## Assignment:
Transcribe, exactly as they appear, only the lines from the one holding "Click the Visit Website button" through the end of the entries below.

## Information shown:
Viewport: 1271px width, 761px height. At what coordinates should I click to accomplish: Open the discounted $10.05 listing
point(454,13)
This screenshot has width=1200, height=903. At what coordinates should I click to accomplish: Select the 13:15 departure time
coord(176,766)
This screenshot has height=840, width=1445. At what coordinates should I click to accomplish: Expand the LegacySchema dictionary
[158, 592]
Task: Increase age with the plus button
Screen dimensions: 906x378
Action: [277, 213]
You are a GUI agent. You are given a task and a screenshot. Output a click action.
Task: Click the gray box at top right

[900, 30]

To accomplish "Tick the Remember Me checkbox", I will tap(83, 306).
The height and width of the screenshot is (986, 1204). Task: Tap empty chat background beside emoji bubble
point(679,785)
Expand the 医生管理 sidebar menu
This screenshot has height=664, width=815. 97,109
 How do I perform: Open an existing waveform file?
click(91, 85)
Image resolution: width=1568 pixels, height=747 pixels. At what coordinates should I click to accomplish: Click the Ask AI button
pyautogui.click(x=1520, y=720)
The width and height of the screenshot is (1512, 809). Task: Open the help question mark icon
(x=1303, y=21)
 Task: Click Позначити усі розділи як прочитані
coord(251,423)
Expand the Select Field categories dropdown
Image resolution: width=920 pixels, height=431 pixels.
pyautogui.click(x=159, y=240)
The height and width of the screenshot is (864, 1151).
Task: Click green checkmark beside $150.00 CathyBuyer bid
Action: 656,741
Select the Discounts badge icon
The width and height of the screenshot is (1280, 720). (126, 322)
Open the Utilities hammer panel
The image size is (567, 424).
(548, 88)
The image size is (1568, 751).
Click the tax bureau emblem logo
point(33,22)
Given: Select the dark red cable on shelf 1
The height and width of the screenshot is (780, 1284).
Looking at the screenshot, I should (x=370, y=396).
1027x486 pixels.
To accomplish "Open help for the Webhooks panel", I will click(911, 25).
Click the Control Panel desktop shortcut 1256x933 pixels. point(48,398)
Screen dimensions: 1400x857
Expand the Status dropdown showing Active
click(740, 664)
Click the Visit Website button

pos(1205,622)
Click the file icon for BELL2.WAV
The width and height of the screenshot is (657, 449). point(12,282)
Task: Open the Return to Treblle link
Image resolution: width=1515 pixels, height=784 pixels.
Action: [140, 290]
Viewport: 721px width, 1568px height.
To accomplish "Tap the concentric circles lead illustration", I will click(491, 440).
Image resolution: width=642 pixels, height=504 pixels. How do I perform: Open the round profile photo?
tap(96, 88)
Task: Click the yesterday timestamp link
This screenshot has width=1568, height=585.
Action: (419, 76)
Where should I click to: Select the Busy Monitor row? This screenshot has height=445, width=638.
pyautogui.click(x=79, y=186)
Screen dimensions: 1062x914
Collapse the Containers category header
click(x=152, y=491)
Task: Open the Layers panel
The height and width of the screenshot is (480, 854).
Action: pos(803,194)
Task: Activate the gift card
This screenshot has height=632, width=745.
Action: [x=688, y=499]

## Output for this task:
Click the Visit Website button

pos(1205,622)
Click the file icon for BELL2.WAV
The width and height of the screenshot is (657, 449). point(12,282)
Task: Open the Return to Treblle link
Image resolution: width=1515 pixels, height=784 pixels.
Action: [140, 290]
Viewport: 721px width, 1568px height.
To accomplish "Tap the concentric circles lead illustration", I will click(491, 440).
Image resolution: width=642 pixels, height=504 pixels. How do I perform: Open the round profile photo?
tap(96, 88)
Task: Click the yesterday timestamp link
This screenshot has width=1568, height=585.
Action: (419, 76)
Where should I click to: Select the Busy Monitor row? This screenshot has height=445, width=638.
pyautogui.click(x=79, y=186)
Screen dimensions: 1062x914
Collapse the Containers category header
click(x=152, y=491)
Task: Open the Layers panel
The height and width of the screenshot is (480, 854).
Action: pos(803,194)
Task: Activate the gift card
This screenshot has height=632, width=745.
Action: [x=688, y=499]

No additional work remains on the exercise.